_GIVEN REQUEST_. Rescale every coordinate pair given as an answer in the records below by multiplying each number by 2.4 and rounding to the nearest whole number, with halves rounded up. Reproduce all other lines of the records unchanged, and omit the pictures.

Screen grounding examples:
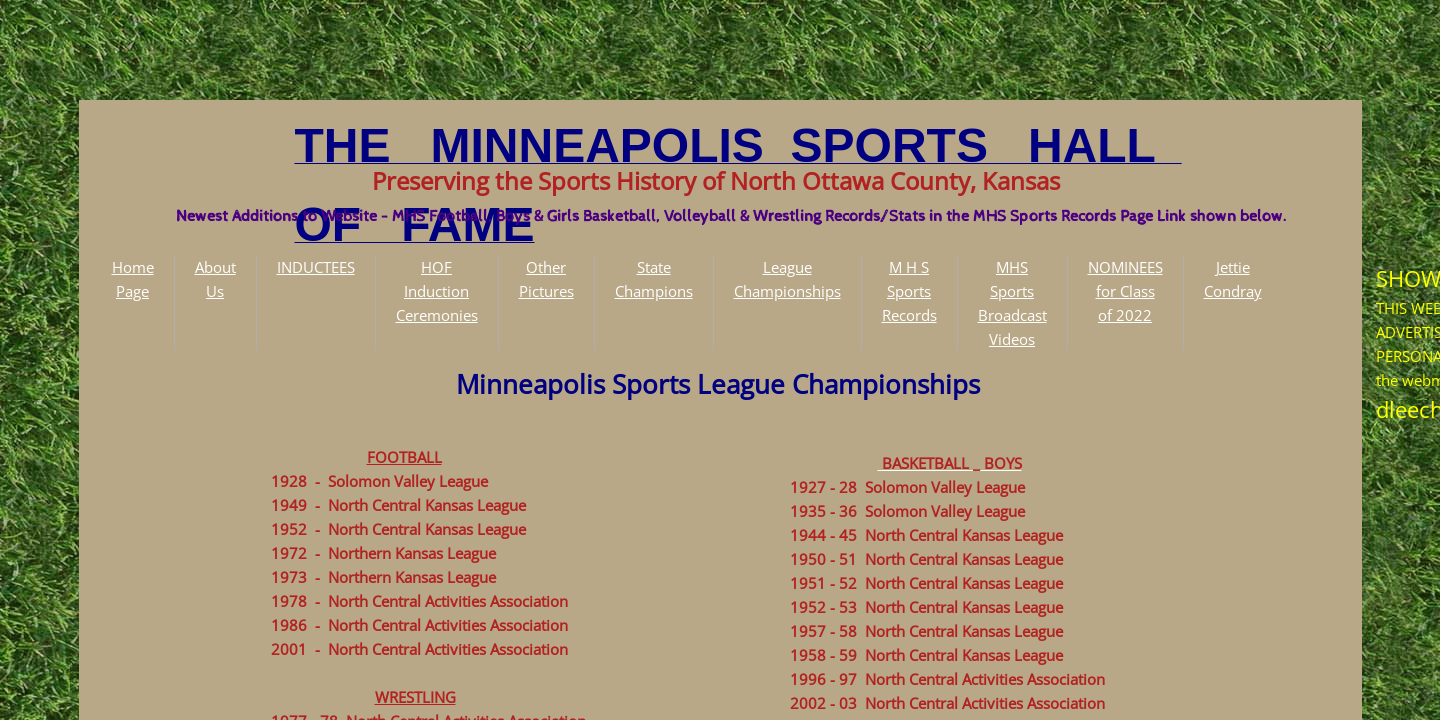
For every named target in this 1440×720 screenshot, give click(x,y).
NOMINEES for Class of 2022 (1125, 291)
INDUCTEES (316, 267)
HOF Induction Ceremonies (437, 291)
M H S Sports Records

_SOLUTION FOR THIS PROBLEM_.
For every named target in this 1440×720 screenshot, give click(x,y).
NOMINEES for Class of 2022 (2700, 698)
INDUCTEES (758, 641)
HOF Induction Ceremonies (1049, 698)
M H S Sports Records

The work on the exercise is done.